Control Card

The control card can run up to four bollards simultaneously without affecting speed or performance. EasiGard can be controlled by any of the standard interface methods, however is most commonly operated in either of two modes.

Mode 1. The bollard is lowered by closing a pair of voltage free (normally open) contacts. Multiple forms of interface can be used in the same installation by commoning the relay outputs, i.e. a proximity reader for staff and an intercom for visitors. Raising the bollard is normally controlled by the inductive loop which also acts as the safety. Once the bollard has lowered, the control card waits for a signal from the loop detector to say a vehicle has entered the loop (use normally open contacts in presence mode). When the vehicle leaves the loop, the bollard will automatically raise. If another vehicle enters the loop while the bollard is raising, then the bollard will lower until that vehicle leaves the loop. This will continue until the bollard reaches it’s fully raised height and stops. Vehicles entering the loop at this point will not cause the bollard to lower. This type of installation is generally used for un-manned entrances/exits.

Mode 2. The bollard is operated by push button control, one button for down, one button for up. Automatic control can be added, e.g., remote control, but requires a two channel receiver. Induction safety loops can also be included to prevent the bollards from raising below vehicles and/or to automatically raise the bollards.

Standard Installation

Assumes tarmac surface.

EasiGard bollard/s spaced at 1.5 metre intervals across road. Bollards require holes that are well drained 1.2 metres deep by 400 mm square (minimum dimensions).

If installed properly, EasiGard should not collect surface water, however, problems can occur if the local water table is high enough to cause water to seep in through the drainage holes in the bottom of the bollard. Standing water in the bollard can harm the mechanism and will cause the bollard to operate very slowly or to stop completely. It is required that site drainage is adequate to prevent any situation where standing water collects in the bollard.

If the hole is well drained, fill hole with 200mm deep of 10mm chippings, lower EasiGard onto chippings, check for levels (top of collar should be approx. 10mm above finished surface level to help prevent water ingress)and in-fill with more chippings up to 300mm from surface.

Connect 2 x 6mm square CSA cables to connector block on side of bollard casing, and run through conduit back to control housing.

Conduit trench needs to be run from each bollard for minimum 16mm plastic conduit. How deep this trench needs to be may depend on local regulations. Conduit needs to run back to site of control housing.

Fill remainder of hole with 4:2:1 concrete mix, either to surface level or leave gap for top layer, i.e. tarmac. When applying final finish layer, smooth to leave sloping gradient away from bollard edges.

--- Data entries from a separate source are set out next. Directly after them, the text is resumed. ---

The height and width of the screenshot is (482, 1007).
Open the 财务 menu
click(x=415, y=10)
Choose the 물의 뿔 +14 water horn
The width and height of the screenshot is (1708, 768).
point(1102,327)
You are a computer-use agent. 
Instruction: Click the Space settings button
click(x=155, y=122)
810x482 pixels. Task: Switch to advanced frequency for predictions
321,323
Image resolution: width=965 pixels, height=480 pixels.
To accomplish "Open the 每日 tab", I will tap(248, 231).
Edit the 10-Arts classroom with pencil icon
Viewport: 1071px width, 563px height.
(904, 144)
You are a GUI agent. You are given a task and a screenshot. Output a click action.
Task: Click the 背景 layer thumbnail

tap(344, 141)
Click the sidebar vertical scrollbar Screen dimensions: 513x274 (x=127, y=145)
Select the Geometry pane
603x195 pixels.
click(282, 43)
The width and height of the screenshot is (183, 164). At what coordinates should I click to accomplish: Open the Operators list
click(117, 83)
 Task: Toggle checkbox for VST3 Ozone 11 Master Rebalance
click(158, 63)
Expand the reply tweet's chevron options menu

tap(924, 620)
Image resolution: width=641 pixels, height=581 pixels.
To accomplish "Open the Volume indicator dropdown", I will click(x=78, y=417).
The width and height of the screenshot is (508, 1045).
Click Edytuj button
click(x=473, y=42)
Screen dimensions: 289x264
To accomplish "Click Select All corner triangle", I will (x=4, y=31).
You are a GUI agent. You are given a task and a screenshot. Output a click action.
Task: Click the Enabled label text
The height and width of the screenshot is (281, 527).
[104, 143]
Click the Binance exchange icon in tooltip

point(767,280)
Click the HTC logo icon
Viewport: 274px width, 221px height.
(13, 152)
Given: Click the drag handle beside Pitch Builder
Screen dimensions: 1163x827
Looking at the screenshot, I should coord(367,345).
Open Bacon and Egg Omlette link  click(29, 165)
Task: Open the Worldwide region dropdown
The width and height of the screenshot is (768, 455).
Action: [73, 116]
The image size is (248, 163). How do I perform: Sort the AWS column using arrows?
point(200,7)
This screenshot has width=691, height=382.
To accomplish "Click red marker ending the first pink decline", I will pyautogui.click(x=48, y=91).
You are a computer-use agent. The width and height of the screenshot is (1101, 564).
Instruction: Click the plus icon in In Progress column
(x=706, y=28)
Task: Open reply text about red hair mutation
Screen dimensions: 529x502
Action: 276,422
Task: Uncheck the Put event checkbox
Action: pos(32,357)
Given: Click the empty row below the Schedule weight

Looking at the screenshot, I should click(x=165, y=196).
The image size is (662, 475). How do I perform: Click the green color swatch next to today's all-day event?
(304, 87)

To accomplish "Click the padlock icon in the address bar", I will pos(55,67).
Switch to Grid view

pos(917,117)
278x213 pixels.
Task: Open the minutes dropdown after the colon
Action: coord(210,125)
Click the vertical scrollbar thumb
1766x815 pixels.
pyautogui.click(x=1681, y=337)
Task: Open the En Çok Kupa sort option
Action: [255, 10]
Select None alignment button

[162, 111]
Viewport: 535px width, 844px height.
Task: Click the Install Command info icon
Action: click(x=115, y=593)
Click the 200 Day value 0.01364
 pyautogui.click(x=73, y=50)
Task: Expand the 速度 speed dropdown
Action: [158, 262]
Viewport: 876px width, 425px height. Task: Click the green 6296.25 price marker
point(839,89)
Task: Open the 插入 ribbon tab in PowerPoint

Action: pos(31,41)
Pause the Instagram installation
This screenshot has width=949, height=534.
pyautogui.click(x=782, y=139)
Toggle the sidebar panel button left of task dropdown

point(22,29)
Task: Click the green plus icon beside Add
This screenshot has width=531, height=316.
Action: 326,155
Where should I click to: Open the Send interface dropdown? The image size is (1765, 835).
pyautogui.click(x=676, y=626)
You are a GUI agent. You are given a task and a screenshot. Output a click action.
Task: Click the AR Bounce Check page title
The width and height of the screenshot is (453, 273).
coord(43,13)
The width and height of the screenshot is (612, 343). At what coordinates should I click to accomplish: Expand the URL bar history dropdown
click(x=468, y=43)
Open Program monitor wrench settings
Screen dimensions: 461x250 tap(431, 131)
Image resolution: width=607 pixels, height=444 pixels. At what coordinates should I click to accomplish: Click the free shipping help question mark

The inductive safety loop is laid around bollard/s such that loop is minimum 0.75 metres from bollard edges, however, the loop dimensions can be altered above this minimum to suit operational requirements. The further the loop is placed away from the bollard the bigger the safety element and the bigger the chances of tail-gating. If tail-gating is to be avoided then the loop needs to be placed close to the bollard, however, this reduces the safety factor.

In determining the shape of the loop, care must be taken to ensure that the detection zone is maintained from the front edge of the loop to the back edge of the loop.

Once the shape has been determined, cut a slot around bollards in tarmac with saw 30-40mm deep. At one corner, extend slot back to control housing. Clean slot with vacuum or air compressor. Starting at control housing, lay loop cable in slot up to bollards, run 3 turns of cable around bollards then take cable back to control housing. For cables running to and from the control housing allow some extra length as these now need to be twisted together minimum 12 turns per foot.

After testing, fill slots with properly mixed loop sealant for temperature conditions.

A standard installation uses a sealed lead acid 12Vdc battery as the primary power source, trickle charged from either a mains derived or solar charger. This is the cheapest and most reliable form of power supply. A 7Ah battery is usually sufficient to run two bollards, any more than that then a 17Ah battery is more appropriate. One bollard will operate about 150-200 times from a single charge of a 7Ah cell.

The controls can be sited virtually anywhere as only the two conductors to the dc motor need to be run from the control site to the bollards. 6mm² cross sectional area cable (10AWG) is sufficient up to 50 metres, further than that then the cable diameter needs to be increased to prevent excessive volt drop.

This information is for guide purposes only and is subject to change without prior notice. Always refer to Bollards & Barriers Limited for current technical and installation recommendations.